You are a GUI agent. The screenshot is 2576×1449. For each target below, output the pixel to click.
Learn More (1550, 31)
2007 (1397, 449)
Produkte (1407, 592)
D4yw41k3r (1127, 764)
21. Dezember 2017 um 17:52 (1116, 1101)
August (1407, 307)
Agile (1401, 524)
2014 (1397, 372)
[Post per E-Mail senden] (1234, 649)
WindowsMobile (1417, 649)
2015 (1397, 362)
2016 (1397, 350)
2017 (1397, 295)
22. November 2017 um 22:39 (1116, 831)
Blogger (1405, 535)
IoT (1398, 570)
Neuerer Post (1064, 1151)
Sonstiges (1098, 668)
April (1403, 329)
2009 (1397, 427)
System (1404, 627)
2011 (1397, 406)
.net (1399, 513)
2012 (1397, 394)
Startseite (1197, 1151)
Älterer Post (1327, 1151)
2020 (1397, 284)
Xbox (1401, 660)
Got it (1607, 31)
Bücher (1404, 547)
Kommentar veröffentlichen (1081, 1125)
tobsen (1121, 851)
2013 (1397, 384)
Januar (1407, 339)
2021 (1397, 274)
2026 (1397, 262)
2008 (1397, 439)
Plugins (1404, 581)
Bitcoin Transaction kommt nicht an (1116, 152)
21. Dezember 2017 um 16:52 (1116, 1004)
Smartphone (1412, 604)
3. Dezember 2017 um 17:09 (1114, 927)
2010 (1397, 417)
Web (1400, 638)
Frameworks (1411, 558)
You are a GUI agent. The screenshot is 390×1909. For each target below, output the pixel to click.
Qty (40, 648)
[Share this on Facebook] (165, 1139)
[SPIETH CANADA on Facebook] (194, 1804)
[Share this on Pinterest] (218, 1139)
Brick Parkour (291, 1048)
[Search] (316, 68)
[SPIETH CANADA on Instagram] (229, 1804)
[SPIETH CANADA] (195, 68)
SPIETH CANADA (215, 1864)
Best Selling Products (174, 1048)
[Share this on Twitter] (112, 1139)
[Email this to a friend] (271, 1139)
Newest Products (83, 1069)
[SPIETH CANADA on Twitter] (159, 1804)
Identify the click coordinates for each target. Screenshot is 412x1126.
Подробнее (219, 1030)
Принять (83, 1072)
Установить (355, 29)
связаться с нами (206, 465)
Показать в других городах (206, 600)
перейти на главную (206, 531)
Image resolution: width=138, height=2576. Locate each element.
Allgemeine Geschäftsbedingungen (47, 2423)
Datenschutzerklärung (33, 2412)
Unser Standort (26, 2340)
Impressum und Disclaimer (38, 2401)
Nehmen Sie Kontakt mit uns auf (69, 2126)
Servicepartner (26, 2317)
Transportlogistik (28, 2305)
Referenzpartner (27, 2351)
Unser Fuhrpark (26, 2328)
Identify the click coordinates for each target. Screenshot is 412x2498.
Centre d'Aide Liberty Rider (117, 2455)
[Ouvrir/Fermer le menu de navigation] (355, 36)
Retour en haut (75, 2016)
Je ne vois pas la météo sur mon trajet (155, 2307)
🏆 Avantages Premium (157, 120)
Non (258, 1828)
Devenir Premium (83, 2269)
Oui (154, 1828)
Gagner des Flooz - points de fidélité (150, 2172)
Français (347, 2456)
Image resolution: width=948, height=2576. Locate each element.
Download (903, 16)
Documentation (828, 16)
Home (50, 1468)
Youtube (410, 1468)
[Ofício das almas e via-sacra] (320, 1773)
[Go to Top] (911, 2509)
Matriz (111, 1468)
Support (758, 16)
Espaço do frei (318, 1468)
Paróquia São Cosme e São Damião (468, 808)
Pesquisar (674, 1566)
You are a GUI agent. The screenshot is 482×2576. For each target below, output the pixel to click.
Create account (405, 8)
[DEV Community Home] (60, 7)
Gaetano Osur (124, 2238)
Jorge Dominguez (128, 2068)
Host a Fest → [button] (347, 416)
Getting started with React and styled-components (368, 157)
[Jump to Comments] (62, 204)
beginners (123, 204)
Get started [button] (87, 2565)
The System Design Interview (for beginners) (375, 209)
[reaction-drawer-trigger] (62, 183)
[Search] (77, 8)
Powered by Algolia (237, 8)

***

EXERCISE
Reproduce the entries above exactly, but only the lines between the line holding "Älterer Post (1327, 1151)" and the line holding "2008 (1397, 439)", inclusive.

RESULT BELOW
Älterer Post (1327, 1151)
2020 (1397, 284)
Xbox (1401, 660)
Got it (1607, 31)
Bücher (1404, 547)
Kommentar veröffentlichen (1081, 1125)
tobsen (1121, 851)
2013 (1397, 384)
Januar (1407, 339)
2021 (1397, 274)
2026 (1397, 262)
2008 (1397, 439)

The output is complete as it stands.